Rhythm & Views

The Croutons

Morgan Schlaline and Vic Newman, together known as the Croutons, have one mission: to make their pop songs about as silly as possible. Like They Might Be Giants and Jonathan Richman before them, Tucson's own Croutons sing songs about the mundane (e.g., pumpkin pie) with reverence; just the very fact that they're singing a song about pumpkin pie makes that pumpkin pie more special. Add in jangly electric guitars and an anything-goes attitude (check out the sounds after "The Ballad of Canada Dan at the Grand Canyon"--there's a burp in there somewhere) and the Croutons are silly in an endearing way, like that guy who used to sit behind you in Algebra and put pencils in your hair.

Their first and brand-spanking-new record, Suck, is a Croutons extra value pack: 15 songs, including most of the Croutons' live show favorites, like "The Scout Law" and "On the Donut." At their live shows, the Croutons often engage in stage antics (most often beer-drinking contests, although the liner notes pay tribute to a woman who won a pickled-egg-eating contest against Newman in Phoenix), and since Schlaline and Newman both play guitar in the Croutons, the drums and bass and extra noises are pre-recorded. So one would think that a Croutons record wouldn't sound much different from their live shows; however, one thing is woefully missing from Suck, and that's Schlaline and Newman's hilarious stage presence.

It's hard to can charisma, but the Croutons do a pretty damn good job; "Adobe Abode," the Croutons' lament to summer days ("It's so hot in my apartment, so hot that I stink," sings Schlaline) makes excellent use of studio time, with echoey backing vocals and layered guitars, but songs like "The Nature Song," which is basically just Schlaline and Newman emulating various fauna, is much funnier through the tint of a couple pints, not to mention the fact that when "Nature Song" is performed live, you can actually see the goofy faces the guys make when they're pretending to be monkeys.
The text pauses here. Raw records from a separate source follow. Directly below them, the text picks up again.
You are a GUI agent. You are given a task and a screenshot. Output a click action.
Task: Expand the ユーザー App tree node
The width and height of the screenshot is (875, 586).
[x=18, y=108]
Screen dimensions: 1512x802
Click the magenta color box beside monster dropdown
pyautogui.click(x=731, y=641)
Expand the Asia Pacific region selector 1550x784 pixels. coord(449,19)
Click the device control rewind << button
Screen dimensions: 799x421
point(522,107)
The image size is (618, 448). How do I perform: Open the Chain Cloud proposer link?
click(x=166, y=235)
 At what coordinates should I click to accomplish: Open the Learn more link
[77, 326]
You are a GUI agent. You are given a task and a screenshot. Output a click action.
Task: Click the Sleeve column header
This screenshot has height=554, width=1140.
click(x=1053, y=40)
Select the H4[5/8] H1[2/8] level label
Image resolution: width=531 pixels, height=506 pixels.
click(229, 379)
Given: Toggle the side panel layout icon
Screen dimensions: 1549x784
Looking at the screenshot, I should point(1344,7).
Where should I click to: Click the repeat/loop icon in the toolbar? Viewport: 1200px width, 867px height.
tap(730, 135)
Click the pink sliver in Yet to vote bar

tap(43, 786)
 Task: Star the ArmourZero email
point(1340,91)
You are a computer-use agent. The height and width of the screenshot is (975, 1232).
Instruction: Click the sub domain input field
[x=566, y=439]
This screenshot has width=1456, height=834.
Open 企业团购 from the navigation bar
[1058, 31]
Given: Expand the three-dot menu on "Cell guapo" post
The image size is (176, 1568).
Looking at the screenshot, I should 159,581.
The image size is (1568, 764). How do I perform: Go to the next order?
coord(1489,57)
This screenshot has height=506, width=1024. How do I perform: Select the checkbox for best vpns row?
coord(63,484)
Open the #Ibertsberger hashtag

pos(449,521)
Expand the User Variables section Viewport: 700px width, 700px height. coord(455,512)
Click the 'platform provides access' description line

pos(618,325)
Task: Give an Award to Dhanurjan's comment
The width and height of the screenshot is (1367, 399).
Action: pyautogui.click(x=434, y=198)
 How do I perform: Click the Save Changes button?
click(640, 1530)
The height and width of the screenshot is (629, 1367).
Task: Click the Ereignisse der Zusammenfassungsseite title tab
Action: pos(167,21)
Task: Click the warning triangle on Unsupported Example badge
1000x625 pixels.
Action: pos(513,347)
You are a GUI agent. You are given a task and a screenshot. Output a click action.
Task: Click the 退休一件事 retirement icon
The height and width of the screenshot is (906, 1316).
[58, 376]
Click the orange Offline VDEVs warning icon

Even when the Croutons are singing songs that have a more generalized, subdued subject matter ("Meet You" and "Beautiful"), the songs are completely absent of pretension. The Croutons are at their absolute best when they turn the silly into something else, and "The Laundromat Song" is the Croutons in top form. "It's hot chicks day at the laundromat," sings Schlaline over a slow, bluesy acoustic guitar; you'd be hard-pressed to find a song that better epitomizes what it's like to try and talk up someone in a weird place, knowing you have absolutely no chance in hell. But songs like "British Robot," which is basically just Schlaline and Newman affecting sub-par British accents and singing "C-3PO is a British robot!" have their place; you can tell these guys are just having a bit of fun, and they just want you to have some fun, too, if it's not too much to ask.